What is being asked:
A word-for-word restatement of the full listing is required.

Records for this exercise:
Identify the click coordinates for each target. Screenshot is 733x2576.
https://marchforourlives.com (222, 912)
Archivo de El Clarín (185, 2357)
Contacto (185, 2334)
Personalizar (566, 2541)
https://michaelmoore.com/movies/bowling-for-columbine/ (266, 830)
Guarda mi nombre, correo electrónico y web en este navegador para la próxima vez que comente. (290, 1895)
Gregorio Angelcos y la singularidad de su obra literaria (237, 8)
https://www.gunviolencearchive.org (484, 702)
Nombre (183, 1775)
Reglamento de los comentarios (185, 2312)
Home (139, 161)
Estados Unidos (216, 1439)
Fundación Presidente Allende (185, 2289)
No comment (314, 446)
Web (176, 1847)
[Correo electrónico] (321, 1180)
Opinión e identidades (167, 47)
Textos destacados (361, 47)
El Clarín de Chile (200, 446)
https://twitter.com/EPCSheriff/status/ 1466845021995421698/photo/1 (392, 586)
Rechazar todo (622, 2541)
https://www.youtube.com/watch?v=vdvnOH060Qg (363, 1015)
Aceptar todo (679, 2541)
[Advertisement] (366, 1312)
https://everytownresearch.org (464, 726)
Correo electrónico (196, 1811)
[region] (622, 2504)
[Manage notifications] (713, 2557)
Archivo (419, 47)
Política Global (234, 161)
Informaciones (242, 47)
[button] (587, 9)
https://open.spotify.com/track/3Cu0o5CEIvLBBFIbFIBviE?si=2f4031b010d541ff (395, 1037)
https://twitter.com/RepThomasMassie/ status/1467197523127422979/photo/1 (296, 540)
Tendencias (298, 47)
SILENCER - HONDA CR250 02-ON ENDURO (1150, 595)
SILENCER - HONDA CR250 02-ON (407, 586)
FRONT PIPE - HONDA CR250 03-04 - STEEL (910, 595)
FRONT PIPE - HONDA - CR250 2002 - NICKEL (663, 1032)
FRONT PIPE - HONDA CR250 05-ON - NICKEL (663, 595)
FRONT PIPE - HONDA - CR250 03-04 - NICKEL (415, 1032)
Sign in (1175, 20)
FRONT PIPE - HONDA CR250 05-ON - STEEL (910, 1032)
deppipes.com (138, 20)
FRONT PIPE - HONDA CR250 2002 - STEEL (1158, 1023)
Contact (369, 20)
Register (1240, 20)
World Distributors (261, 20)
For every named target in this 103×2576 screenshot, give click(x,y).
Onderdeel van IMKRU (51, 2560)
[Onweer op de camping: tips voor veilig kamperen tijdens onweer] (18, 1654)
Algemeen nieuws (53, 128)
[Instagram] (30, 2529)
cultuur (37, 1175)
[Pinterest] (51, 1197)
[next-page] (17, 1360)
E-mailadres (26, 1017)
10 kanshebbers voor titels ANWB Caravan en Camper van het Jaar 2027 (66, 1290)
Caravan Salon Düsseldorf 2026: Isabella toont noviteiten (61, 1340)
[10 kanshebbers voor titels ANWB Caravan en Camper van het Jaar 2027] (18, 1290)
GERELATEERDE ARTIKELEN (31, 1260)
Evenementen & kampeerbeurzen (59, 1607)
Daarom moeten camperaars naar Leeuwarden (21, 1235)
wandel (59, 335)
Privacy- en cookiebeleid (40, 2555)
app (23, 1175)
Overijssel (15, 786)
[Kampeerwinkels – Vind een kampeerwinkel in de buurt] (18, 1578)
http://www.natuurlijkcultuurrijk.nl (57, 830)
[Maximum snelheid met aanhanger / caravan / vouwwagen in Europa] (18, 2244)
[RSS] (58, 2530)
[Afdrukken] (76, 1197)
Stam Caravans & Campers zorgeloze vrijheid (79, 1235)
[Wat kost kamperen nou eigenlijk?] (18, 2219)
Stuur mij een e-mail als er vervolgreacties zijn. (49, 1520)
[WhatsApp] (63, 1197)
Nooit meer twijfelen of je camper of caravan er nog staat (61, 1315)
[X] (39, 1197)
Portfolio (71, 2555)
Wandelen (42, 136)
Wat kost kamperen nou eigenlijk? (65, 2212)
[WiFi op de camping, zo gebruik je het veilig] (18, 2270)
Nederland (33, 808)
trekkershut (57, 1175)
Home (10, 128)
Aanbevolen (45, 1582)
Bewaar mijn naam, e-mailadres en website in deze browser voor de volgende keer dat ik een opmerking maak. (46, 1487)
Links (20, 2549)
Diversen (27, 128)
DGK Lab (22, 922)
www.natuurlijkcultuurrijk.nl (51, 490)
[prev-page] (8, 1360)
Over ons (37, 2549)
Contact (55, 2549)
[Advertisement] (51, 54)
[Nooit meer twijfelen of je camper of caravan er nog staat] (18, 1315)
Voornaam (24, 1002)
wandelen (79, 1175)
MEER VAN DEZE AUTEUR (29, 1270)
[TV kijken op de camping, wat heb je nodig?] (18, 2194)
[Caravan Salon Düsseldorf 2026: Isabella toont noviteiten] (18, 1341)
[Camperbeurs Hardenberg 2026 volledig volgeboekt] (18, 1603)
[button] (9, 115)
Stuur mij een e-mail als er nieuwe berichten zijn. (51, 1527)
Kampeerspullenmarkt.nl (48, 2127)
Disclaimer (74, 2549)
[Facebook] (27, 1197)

Output:
Identify the click coordinates for each target. Screenshot is 733x2576.
https://marchforourlives.com (222, 912)
Archivo de El Clarín (185, 2357)
Contacto (185, 2334)
Personalizar (566, 2541)
https://michaelmoore.com/movies/bowling-for-columbine/ (266, 830)
Guarda mi nombre, correo electrónico y web en este navegador para la próxima vez que comente. (290, 1895)
Gregorio Angelcos y la singularidad de su obra literaria (237, 8)
https://www.gunviolencearchive.org (484, 702)
Nombre (183, 1775)
Reglamento de los comentarios (185, 2312)
Home (139, 161)
Estados Unidos (216, 1439)
Fundación Presidente Allende (185, 2289)
No comment (314, 446)
Web (176, 1847)
[Correo electrónico] (321, 1180)
Opinión e identidades (167, 47)
Textos destacados (361, 47)
El Clarín de Chile (200, 446)
https://twitter.com/EPCSheriff/status/ 1466845021995421698/photo/1 (392, 586)
Rechazar todo (622, 2541)
https://www.youtube.com/watch?v=vdvnOH060Qg (363, 1015)
Aceptar todo (679, 2541)
[Advertisement] (366, 1312)
https://everytownresearch.org (464, 726)
Correo electrónico (196, 1811)
[region] (622, 2504)
[Manage notifications] (713, 2557)
Archivo (419, 47)
Política Global (234, 161)
Informaciones (242, 47)
[button] (587, 9)
https://open.spotify.com/track/3Cu0o5CEIvLBBFIbFIBviE?si=2f4031b010d541ff (395, 1037)
https://twitter.com/RepThomasMassie/ status/1467197523127422979/photo/1 (296, 540)
Tendencias (298, 47)
SILENCER - HONDA CR250 02-ON ENDURO (1150, 595)
SILENCER - HONDA CR250 02-ON (407, 586)
FRONT PIPE - HONDA CR250 03-04 - STEEL (910, 595)
FRONT PIPE - HONDA - CR250 2002 - NICKEL (663, 1032)
FRONT PIPE - HONDA CR250 05-ON - NICKEL (663, 595)
FRONT PIPE - HONDA - CR250 03-04 - NICKEL (415, 1032)
Sign in (1175, 20)
FRONT PIPE - HONDA CR250 05-ON - STEEL (910, 1032)
deppipes.com (138, 20)
FRONT PIPE - HONDA CR250 2002 - STEEL (1158, 1023)
Contact (369, 20)
Register (1240, 20)
World Distributors (261, 20)
For every named target in this 103×2576 screenshot, give click(x,y).
Onderdeel van IMKRU (51, 2560)
[Onweer op de camping: tips voor veilig kamperen tijdens onweer] (18, 1654)
Algemeen nieuws (53, 128)
[Instagram] (30, 2529)
cultuur (37, 1175)
[Pinterest] (51, 1197)
[next-page] (17, 1360)
E-mailadres (26, 1017)
10 kanshebbers voor titels ANWB Caravan en Camper van het Jaar 2027 (66, 1290)
Caravan Salon Düsseldorf 2026: Isabella toont noviteiten (61, 1340)
[10 kanshebbers voor titels ANWB Caravan en Camper van het Jaar 2027] (18, 1290)
GERELATEERDE ARTIKELEN (31, 1260)
Evenementen & kampeerbeurzen (59, 1607)
Daarom moeten camperaars naar Leeuwarden (21, 1235)
wandel (59, 335)
Privacy- en cookiebeleid (40, 2555)
app (23, 1175)
Overijssel (15, 786)
[Kampeerwinkels – Vind een kampeerwinkel in de buurt] (18, 1578)
http://www.natuurlijkcultuurrijk.nl (57, 830)
[Maximum snelheid met aanhanger / caravan / vouwwagen in Europa] (18, 2244)
[RSS] (58, 2530)
[Afdrukken] (76, 1197)
Stam Caravans & Campers zorgeloze vrijheid (79, 1235)
[Wat kost kamperen nou eigenlijk?] (18, 2219)
Stuur mij een e-mail als er vervolgreacties zijn. (49, 1520)
[WhatsApp] (63, 1197)
Nooit meer twijfelen of je camper of caravan er nog staat (61, 1315)
[X] (39, 1197)
Portfolio (71, 2555)
Wandelen (42, 136)
Wat kost kamperen nou eigenlijk? (65, 2212)
[WiFi op de camping, zo gebruik je het veilig] (18, 2270)
Nederland (33, 808)
trekkershut (57, 1175)
Home (10, 128)
Aanbevolen (45, 1582)
Bewaar mijn naam, e-mailadres en website in deze browser voor de volgende keer dat ik een opmerking maak. (46, 1487)
Links (20, 2549)
Diversen (27, 128)
DGK Lab (22, 922)
www.natuurlijkcultuurrijk.nl (51, 490)
[prev-page] (8, 1360)
Over ons (37, 2549)
Contact (55, 2549)
[Advertisement] (51, 54)
[Nooit meer twijfelen of je camper of caravan er nog staat] (18, 1315)
Voornaam (24, 1002)
wandelen (79, 1175)
MEER VAN DEZE AUTEUR (29, 1270)
[TV kijken op de camping, wat heb je nodig?] (18, 2194)
[Caravan Salon Düsseldorf 2026: Isabella toont noviteiten] (18, 1341)
[Camperbeurs Hardenberg 2026 volledig volgeboekt] (18, 1603)
[button] (9, 115)
Stuur mij een e-mail als er nieuwe berichten zijn. (51, 1527)
Kampeerspullenmarkt.nl (48, 2127)
Disclaimer (74, 2549)
[Facebook] (27, 1197)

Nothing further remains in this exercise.